## Text extract:
--- BEGIN ---
Yes Whit, passion is the foundation for my objection to permitting crossbows for the general population. But who is to say that passion should not have its place in the hunting society? In fact, wouldn't most hunters say that passion is indeed our common bond?
<----<<<


----------



## Munsterlndr (Oct 16, 2004)

Whit1 said:


> There was one very flawed "study" by a guy (I forget his name, but Munster will know it) who set out from the beginning to prove that crossbows were such an upgrade in firepower and efficiency in harvesting game that they never could be allowed during archery hunting seasons. Setting out trying to prove a point is no way to conduct a scientific study and holds no credence in scientific circles.


Ah yes, the "proof" that has circulated on so many anti-crossbow newsgroups as evidence of the "unfair" nature of the crossbow. It was originally hailed as an example of just your "average" hunter, who did not have any feelings for or against crossbows but who decided to get the "facts" by trying one himself. After the conclusion of his "test" he railed against the fact that when shooting from sandbags he was able to put 4 bolts in a 5" spread at 100 yards. This was evidence he claimed that the crossbow was "too" accurate and gave crossbowmen an "unfair" advantage.

He mentioned in passing that while he was shooting field points, he was reasonably sure that he could duplicate this feat with broaheads. The field points penetrated 8" into hay targets.
--- END ---
## Data excerpt:
--- BEGIN ---
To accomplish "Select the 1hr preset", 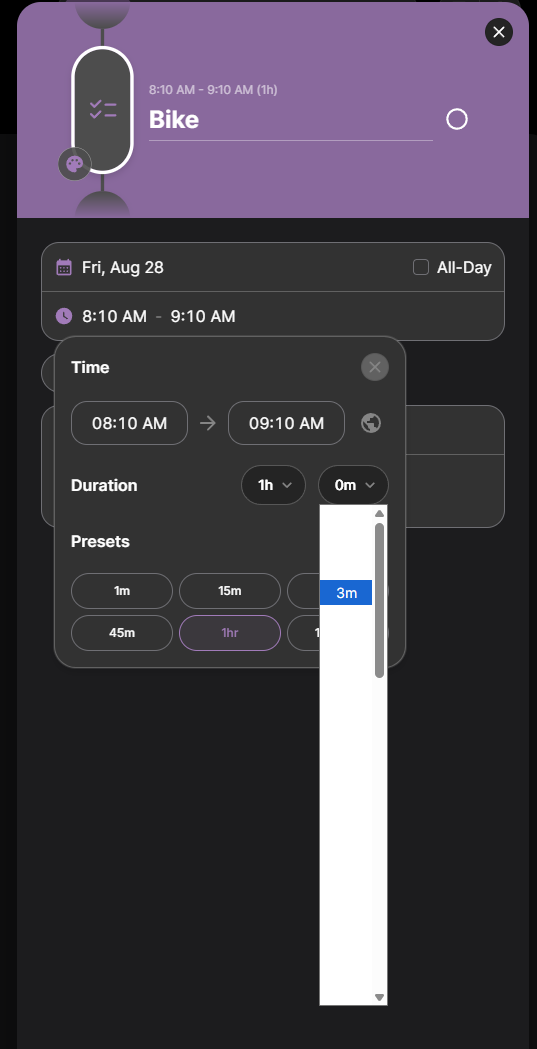I will [229, 633].
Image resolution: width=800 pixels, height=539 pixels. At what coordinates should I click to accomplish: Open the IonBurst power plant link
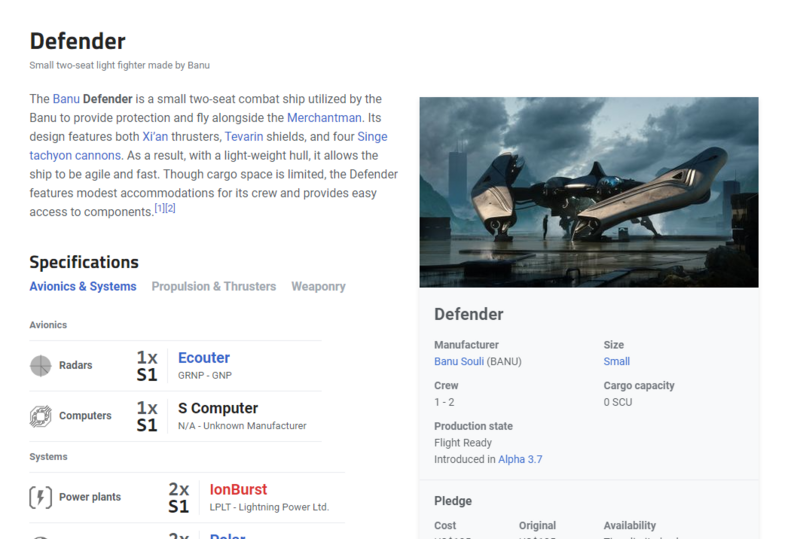[238, 490]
--- END ---
## Objectives:
a) Render this sentence from the crossbow hunting thread into Spanish: "In fact, wouldn't most hunters say that passion is indeed our common bond?"
b) Pick up the crossbow hunting thread after its last sentence and continue it.

## Task responses:
a) De hecho, ¿no dirían la mayoría de los cazadores que la pasión es, en efecto, nuestro vínculo común?

b)
His conclusion was that the devastating accuracy of the crossbow was inherently "unfair" and would wreak havoc on archery seasons.

After a little bit of research was done on the Author of this "Test" it was determined that he was not just your average unbiased hunter. His name is Mike Brust and he is a former President of the Wisconsin Bow hunters and is Midwest Chairman of the North American Bowhunting coaliton and has made presentations at the National Bowhunting Summit discussing on how to keep crossbows out of archery season. Hmmmm..... No hidden agenda there, huh? :lol:

At the end of the day his propaganda really does nothing to discredit crossbows. Can a weapon be too accurate? What a silly idea! When shooting at a living creature I'd say that we should be using as accurate a weapon as possible. Does being able to hit a target at 100 yards with field points mean that the majority of hunters will be taking shots with broadheads at game at those ranges? Again, this is just plain silly. Lot's of guys can hit targets at long ranges with compounds, that does not mean that the vast majority of hunters are going to be taking 70-80 yard shots at deer. As to his conclusion that it is "obvious" the impact that using crossbows would have on archery seasons, I'd agree with him that the conclusion is obvious. The answer is virtually none. We know this based on hard data from Ohio, Kentucky, Tennessee, Virginia, Georgia and many other states that allow crossbows. I'll take the results of hard data over the musings of someone with a pre-determined agenda, any day.


----------



## Rudi's Dad (May 4, 2004)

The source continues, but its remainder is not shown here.